*Text block*.
####################

Theater review by Raven Snook
It's just another day of selfies, passive-aggressive banter and possible death by poison in H*tler's Tasters, a dark comedy inspired by the real-life young women in Nazi Germany who made sure that the Führer's food was safe to eat. Imagined as teenagers by Michelle Kholos Brooks, these Mein Girls have the clothes—and verboten American obsessions like Cary Grant and Frank Sinatra—of their era, but their tech and their stylized grrl-pop dance moves are decidedly up to date. Brooks's sly and disturbing meditation on the seductiveness of evil had earlier Off Broadway runs in 2018 and 2019, and some passages evoke bad moments from the Trump presidency. (When Hilda insists that "Jews cannot replace us," you half expect a tiki torch.) As history and headlines prove alike, tyranny is timeless.
With a high-ranking father in the Reich, alpha Hilda (a pitch-perfect MaryKathryn Kopp) has appointed herself a champion of Nazi genocidal groupthink, convincing innocent Anna (a devastating Kaitlin Paige Longoria) and peacemaker Liesel (Hallie Griffin) that their perilous forced vocation means they're the "chosen" ones. When one of the tight-knit trio is suddenly replaced by the inquisitive Margot (Hannah Mae Sturges), the dynamic shifts and they begin to confront the reality of just how disposable they are.

####################

*Task requirements*.
1. Reproduce the theater review word for word from "With a high-ranking" to "disposable they are.".
2. Decide whether each statement agrees with the theater review: (a) the play had earlier Off Broadway runs in 2018 and 2019; (b) Hilda's father holds a high rank in the Reich; (c) Liesel is played by Hannah Mae Sturges. Answer yes or no for each, quoting the words of the theater review that settle it.
3. Pick up the theater review after its last sentence and continue writing it.

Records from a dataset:
####################

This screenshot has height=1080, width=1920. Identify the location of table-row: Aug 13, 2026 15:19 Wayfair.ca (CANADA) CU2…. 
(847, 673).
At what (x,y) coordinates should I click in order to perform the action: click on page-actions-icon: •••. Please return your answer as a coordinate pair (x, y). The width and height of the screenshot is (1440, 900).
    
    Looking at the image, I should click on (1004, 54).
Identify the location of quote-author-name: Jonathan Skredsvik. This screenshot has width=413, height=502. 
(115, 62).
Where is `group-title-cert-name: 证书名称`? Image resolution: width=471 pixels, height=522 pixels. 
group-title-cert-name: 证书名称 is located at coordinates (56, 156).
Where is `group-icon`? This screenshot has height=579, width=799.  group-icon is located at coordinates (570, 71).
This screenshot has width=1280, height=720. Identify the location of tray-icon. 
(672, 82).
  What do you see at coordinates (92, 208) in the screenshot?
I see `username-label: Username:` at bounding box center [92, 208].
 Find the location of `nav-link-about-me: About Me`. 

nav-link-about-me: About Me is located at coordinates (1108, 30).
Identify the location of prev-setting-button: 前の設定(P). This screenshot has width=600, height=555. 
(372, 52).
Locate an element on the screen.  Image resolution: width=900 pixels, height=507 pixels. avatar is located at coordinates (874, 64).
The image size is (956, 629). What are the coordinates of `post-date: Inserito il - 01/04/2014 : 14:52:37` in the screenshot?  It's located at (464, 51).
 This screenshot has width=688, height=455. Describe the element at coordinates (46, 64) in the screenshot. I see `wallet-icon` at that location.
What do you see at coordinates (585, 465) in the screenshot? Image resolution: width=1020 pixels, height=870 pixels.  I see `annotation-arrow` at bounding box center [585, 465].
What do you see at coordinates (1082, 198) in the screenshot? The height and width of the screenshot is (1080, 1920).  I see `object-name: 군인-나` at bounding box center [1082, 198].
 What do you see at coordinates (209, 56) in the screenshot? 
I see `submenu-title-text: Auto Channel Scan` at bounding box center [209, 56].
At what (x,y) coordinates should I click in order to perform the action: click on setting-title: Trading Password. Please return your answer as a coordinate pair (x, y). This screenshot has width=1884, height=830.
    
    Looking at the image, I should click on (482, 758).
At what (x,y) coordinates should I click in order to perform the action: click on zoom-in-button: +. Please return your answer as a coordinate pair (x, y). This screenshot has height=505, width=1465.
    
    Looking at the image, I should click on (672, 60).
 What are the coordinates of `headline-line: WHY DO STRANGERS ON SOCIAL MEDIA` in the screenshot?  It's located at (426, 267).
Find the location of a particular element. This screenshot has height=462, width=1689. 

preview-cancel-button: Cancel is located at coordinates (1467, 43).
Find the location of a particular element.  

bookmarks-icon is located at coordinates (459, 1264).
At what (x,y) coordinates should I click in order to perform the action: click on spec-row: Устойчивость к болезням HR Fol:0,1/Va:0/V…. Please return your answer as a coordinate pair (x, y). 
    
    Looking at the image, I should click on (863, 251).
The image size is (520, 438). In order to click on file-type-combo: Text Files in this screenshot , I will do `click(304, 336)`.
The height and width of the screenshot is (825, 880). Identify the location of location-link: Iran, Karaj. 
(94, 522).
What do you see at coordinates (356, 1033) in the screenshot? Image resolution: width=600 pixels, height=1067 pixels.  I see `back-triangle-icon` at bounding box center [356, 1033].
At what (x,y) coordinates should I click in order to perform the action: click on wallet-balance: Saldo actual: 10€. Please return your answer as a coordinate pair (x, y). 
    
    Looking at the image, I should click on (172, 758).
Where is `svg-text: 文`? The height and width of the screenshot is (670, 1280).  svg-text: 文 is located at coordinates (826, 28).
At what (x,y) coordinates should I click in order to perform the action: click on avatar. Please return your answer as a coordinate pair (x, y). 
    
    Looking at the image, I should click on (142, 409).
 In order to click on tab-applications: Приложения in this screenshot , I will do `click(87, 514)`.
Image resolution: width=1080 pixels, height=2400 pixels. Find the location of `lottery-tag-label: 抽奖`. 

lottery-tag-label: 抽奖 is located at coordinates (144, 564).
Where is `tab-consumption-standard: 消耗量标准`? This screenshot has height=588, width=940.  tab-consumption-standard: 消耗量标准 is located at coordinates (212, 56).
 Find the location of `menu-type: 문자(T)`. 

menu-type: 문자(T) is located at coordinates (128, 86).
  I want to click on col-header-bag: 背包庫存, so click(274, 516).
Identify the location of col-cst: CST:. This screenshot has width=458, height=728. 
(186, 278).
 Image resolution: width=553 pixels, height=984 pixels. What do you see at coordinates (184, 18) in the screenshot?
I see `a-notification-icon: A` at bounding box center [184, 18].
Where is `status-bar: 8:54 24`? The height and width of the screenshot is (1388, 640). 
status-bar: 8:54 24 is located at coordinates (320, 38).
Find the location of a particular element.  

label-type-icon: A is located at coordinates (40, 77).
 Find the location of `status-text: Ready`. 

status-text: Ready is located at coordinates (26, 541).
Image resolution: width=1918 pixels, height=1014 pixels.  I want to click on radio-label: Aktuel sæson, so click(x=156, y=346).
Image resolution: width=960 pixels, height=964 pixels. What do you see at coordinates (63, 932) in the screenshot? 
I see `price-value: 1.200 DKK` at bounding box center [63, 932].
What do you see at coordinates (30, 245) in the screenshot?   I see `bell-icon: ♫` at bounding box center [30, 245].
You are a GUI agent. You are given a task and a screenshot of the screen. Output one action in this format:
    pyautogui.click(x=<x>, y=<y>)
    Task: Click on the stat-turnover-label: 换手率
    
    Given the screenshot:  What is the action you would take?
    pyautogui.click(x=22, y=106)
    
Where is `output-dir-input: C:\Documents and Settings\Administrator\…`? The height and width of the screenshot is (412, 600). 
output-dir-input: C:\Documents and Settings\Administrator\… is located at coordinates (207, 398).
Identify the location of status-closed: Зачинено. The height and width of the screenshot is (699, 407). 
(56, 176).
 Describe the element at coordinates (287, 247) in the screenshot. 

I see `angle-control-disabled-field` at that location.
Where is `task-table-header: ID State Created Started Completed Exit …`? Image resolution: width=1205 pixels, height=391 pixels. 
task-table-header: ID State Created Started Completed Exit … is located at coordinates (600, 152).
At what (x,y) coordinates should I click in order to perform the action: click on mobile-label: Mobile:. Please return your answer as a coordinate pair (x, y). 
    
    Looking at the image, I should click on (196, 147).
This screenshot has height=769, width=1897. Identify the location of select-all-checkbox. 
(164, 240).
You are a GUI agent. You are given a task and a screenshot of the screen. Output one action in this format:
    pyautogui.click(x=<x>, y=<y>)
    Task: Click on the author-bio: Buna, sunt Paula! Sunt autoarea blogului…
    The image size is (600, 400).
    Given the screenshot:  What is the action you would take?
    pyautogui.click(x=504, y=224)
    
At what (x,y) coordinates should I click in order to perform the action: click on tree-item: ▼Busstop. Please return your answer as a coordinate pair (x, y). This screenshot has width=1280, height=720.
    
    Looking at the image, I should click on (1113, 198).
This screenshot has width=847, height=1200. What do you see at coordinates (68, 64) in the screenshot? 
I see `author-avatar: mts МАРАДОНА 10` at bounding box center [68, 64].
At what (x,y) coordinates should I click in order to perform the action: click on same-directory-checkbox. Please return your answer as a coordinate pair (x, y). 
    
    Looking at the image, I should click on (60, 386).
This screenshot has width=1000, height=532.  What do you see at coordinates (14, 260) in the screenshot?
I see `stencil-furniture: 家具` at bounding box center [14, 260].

####################

*Written responses*.
1.
With a high-ranking father in the Reich, alpha Hilda (a pitch-perfect MaryKathryn Kopp) has appointed herself a champion of Nazi genocidal groupthink, convincing innocent Anna (a devastating Kaitlin Paige Longoria) and peacemaker Liesel (Hallie Griffin) that their perilous forced vocation means they're the "chosen" ones. When one of the tight-knit trio is suddenly replaced by the inquisitive Margot (Hannah Mae Sturges), the dynamic shifts and they begin to confront the reality of just how disposable they are.

2.
(a) Yes: "had earlier Off Broadway runs in 2018 and 2019"
(b) Yes: "With a high-ranking father in the Reich"
(c) No: "peacemaker Liesel (Hallie Griffin)"

3.
Examining fanaticism through a cult of teenage girls is a clever conceit, and after doing the show on and off for four years, the performers share a moving and believable rapport. Despite Sarah Norris' well-calibrated direction, the play is a tough tonal dance—not every laugh line lands, and the interstitial movement sequences start to feel like filler. But these minor missteps don't undermine the play's power, or its message: For the insecure and disenfranchised, it's easier to swallow dangerous lies than to face the ugly truth.
H*tler's Tasters. Theatre Row (Off Broadway). By Michelle Kholos Brooks. Directed by Sarah Norris. With MaryKathryn Kopp, Kaitlin Paige Longoria, Hallie Griffin, Hannah Mae Sturges. Running time: 1hr 25mins. No intermission.